The opportunity to double your bet in return for agreeing to accept only one more card is a very powerful option for the player, if it’s utilized correctly. I can’t tell you how often I see players double hands like 7 or 8 against a dealer’s up card of 6 and then bemoan their fate when they lose. Yes, the dealer is very vulnerable with a 6 showing, but placing an extra bet changes the mathematics of the hand, so all doubles must be well-considered. For example, in a six-deck game where the dealer stands on A-6, doubling a hand of 8 against the dealer’s 6 has a total return of 10.3% whereas just hitting the hand returns 12.3% and the risk is lower!
That said, there comes a time when it is worthwhile to double an 8 against a dealer’s 6 and that’s when there’s a higher proportion than normal of 10s left in the deck. That point is determined, of course, by the true count. As the true count gets more positive, it becomes more profitable to double. Conversely, as the count goes negative, it becomes a better play to hit some hands, rather than double.
Just as you’re using flashcards to learn the hit/stand variations, make up, a set for doubling. Here are the numbers you need:
There are slight differences in the GameMaster’s index numbers published here and the optimized numbers on the
BlackjackInfo Advanced Blackjack Strategy Cards.
These differences are usually due to the use of risk-averse calculations by the GameMaster. I maintain that for the majority
of players (who are not playing near the maximum Kelly fraction of their bankroll), straight indexes are preferable to
risk-adjusted ones. In any case where risk-averse indexes differ from straight indexes, even by several points,
the decisions are quite close and the effect of choosing one index style over another is minimal.

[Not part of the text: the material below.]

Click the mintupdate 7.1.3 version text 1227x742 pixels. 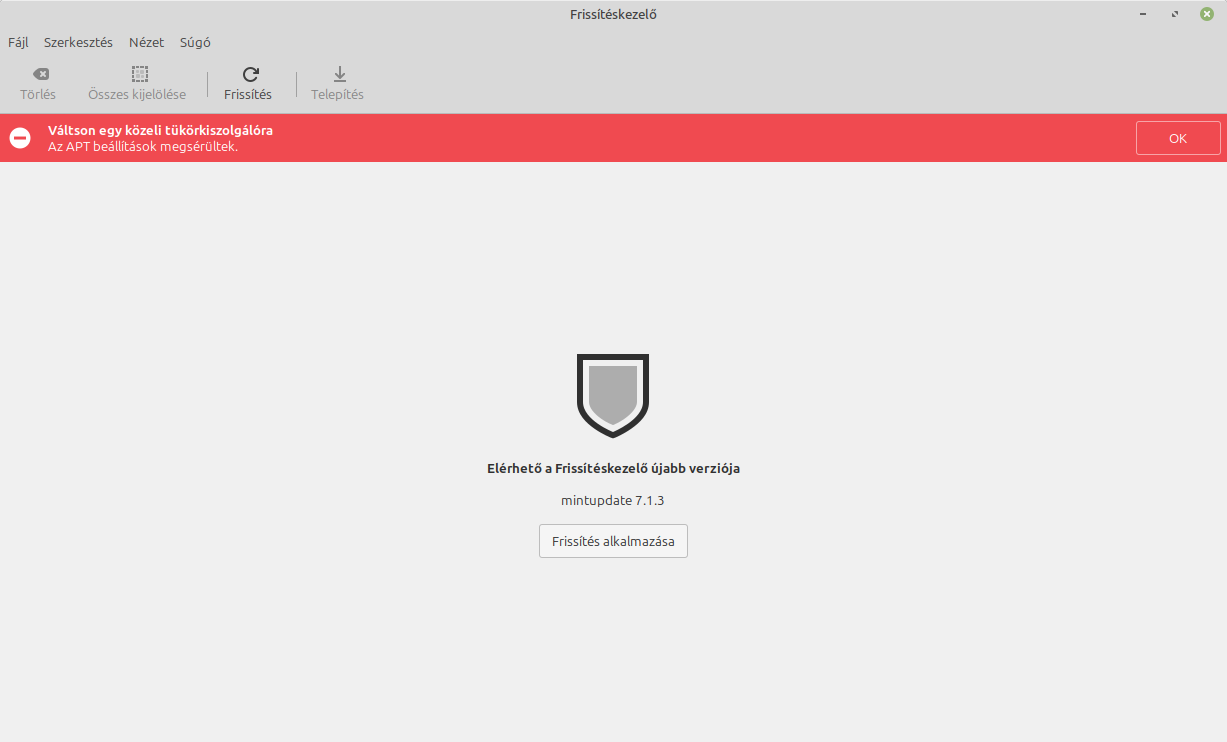(613, 500)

|A-2 vs. 4||Double at 3.||(Got this? Basic strategy says to HIT A-2 against a 4, but if the true count is 3 or higher, you should double.)|
|A-2 vs. 5||Double at 0.||(Don’t get confused here. Basic strategy says DOUBLE A-2 against a 5, but if the count is at all negative, just hit it; double only when the count is 0 or higher.)|
|A-2 vs. 6||Double at -1.||(or higher. As long as the count remains above -1, you’ll double; once it goes lower than -1, you’ll just hit — then hopefully leave the table if the count doesn’t improve.)|
|A-3 vs. 4||Double at 1.|
|A-3 vs. 5||Double at -1.|
|A-4 vs. 4||Double at 0.|
|A-7 vs. 2||Double at 1.|
|A-8 vs. 4||Double at 5.|
|A-8 vs. 5||Double at 2.|
|A-8 vs. 6||Double at 1.|
|A-9 vs. 5||Double at 6.|
|A-9 vs. 6||Double at 5.|
|8 vs. 5||Double at 6.|
|8 vs. 6||Double at 3.|
|9 vs. 2||Double at 2.|
|9 vs. 3||Double at 0.|
|9 vs. 7||Double at 6.|
|10 vs. 9||Double at -2.|
|11 vs. A||Double at 1.|
Make up a set of flashcards for these variations and begin working them into your game.